◆ WRITTEN REQUEST ◆
Rewrite every line of the records below as a JSON list of strings, one string per line, skipping any blank lines.

◆ RECORDS FOR THE TASK ◆
┄┄┄┄┄┄┄┄┄┄

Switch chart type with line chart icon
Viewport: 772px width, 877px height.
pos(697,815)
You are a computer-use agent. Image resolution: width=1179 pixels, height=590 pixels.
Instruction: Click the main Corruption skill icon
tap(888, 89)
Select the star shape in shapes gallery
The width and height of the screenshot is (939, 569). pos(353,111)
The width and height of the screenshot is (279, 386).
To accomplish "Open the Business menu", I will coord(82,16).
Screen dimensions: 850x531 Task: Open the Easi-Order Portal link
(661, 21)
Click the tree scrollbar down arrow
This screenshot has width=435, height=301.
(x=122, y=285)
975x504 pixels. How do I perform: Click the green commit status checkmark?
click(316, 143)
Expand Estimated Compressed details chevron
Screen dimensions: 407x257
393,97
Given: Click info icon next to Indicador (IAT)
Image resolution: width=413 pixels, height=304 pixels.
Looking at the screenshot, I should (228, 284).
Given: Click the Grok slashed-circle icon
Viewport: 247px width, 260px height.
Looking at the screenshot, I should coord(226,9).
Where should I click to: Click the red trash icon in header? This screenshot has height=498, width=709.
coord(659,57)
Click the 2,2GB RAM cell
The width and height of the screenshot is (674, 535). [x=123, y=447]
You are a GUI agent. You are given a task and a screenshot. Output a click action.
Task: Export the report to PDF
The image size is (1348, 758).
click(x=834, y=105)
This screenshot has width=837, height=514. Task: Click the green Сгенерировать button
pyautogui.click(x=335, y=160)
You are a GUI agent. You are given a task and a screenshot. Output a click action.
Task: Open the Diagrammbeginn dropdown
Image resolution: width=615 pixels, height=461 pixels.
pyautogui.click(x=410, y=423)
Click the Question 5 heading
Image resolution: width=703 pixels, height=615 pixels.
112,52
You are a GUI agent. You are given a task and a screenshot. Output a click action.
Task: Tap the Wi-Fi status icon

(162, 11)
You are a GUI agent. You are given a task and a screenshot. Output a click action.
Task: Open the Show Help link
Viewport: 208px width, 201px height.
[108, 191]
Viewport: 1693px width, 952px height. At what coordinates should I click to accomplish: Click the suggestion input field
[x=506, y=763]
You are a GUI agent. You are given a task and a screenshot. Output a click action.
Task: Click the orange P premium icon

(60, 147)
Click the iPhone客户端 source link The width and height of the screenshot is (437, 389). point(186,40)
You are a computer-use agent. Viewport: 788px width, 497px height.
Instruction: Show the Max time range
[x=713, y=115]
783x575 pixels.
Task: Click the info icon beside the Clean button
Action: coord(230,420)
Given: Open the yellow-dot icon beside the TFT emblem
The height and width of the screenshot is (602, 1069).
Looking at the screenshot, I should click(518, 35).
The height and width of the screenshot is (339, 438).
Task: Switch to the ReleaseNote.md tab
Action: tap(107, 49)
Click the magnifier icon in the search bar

┄┄┄┄┄┄┄┄┄┄

◆ RESULT ◆
[
  "Switch chart type with line chart icon",
  "Viewport: 772px width, 877px height.",
  "pos(697,815)",
  "You are a computer-use agent. Image resolution: width=1179 pixels, height=590 pixels.",
  "Instruction: Click the main Corruption skill icon",
  "tap(888, 89)",
  "Select the star shape in shapes gallery",
  "The width and height of the screenshot is (939, 569). pos(353,111)",
  "The width and height of the screenshot is (279, 386).",
  "To accomplish \"Open the Business menu\", I will coord(82,16).",
  "Screen dimensions: 850x531 Task: Open the Easi-Order Portal link",
  "(661, 21)",
  "Click the tree scrollbar down arrow",
  "This screenshot has width=435, height=301.",
  "(x=122, y=285)",
  "975x504 pixels. How do I perform: Click the green commit status checkmark?",
  "click(316, 143)",
  "Expand Estimated Compressed details chevron",
  "Screen dimensions: 407x257",
  "393,97",
  "Given: Click info icon next to Indicador (IAT)",
  "Image resolution: width=413 pixels, height=304 pixels.",
  "Looking at the screenshot, I should (228, 284).",
  "Given: Click the Grok slashed-circle icon",
  "Viewport: 247px width, 260px height.",
  "Looking at the screenshot, I should coord(226,9).",
  "Where should I click to: Click the red trash icon in header? This screenshot has height=498, width=709.",
  "coord(659,57)",
  "Click the 2,2GB RAM cell",
  "The width and height of the screenshot is (674, 535). [x=123, y=447]",
  "You are a GUI agent. You are given a task and a screenshot. Output a click action.",
  "Task: Export the report to PDF",
  "The image size is (1348, 758).",
  "click(x=834, y=105)",
  "This screenshot has width=837, height=514. Task: Click the green Сгенерировать button",
  "pyautogui.click(x=335, y=160)",
  "You are a GUI agent. You are given a task and a screenshot. Output a click action.",
  "Task: Open the Diagrammbeginn dropdown",
  "Image resolution: width=615 pixels, height=461 pixels.",
  "pyautogui.click(x=410, y=423)",
  "Click the Question 5 heading",
  "Image resolution: width=703 pixels, height=615 pixels.",
  "112,52",
  "You are a GUI agent. You are given a task and a screenshot. Output a click action.",
  "Task: Tap the Wi-Fi status icon",
  "(162, 11)",
  "You are a GUI agent. You are given a task and a screenshot. Output a click action.",
  "Task: Open the Show Help link",
  "Viewport: 208px width, 201px height.",
  "[108, 191]",
  "Viewport: 1693px width, 952px height. At what coordinates should I click to accomplish: Click the suggestion input field",
  "[x=506, y=763]",
  "You are a GUI agent. You are given a task and a screenshot. Output a click action.",
  "Task: Click the orange P premium icon",
  "(60, 147)",
  "Click the iPhone客户端 source link The width and height of the screenshot is (437, 389). point(186,40)",
  "You are a computer-use agent. Viewport: 788px width, 497px height.",
  "Instruction: Show the Max time range",
  "[x=713, y=115]",
  "783x575 pixels.",
  "Task: Click the info icon beside the Clean button",
  "Action: coord(230,420)",
  "Given: Open the yellow-dot icon beside the TFT emblem",
  "The height and width of the screenshot is (602, 1069).",
  "Looking at the screenshot, I should click(518, 35).",
  "The height and width of the screenshot is (339, 438).",
  "Task: Switch to the ReleaseNote.md tab",
  "Action: tap(107, 49)",
  "Click the magnifier icon in the search bar"
]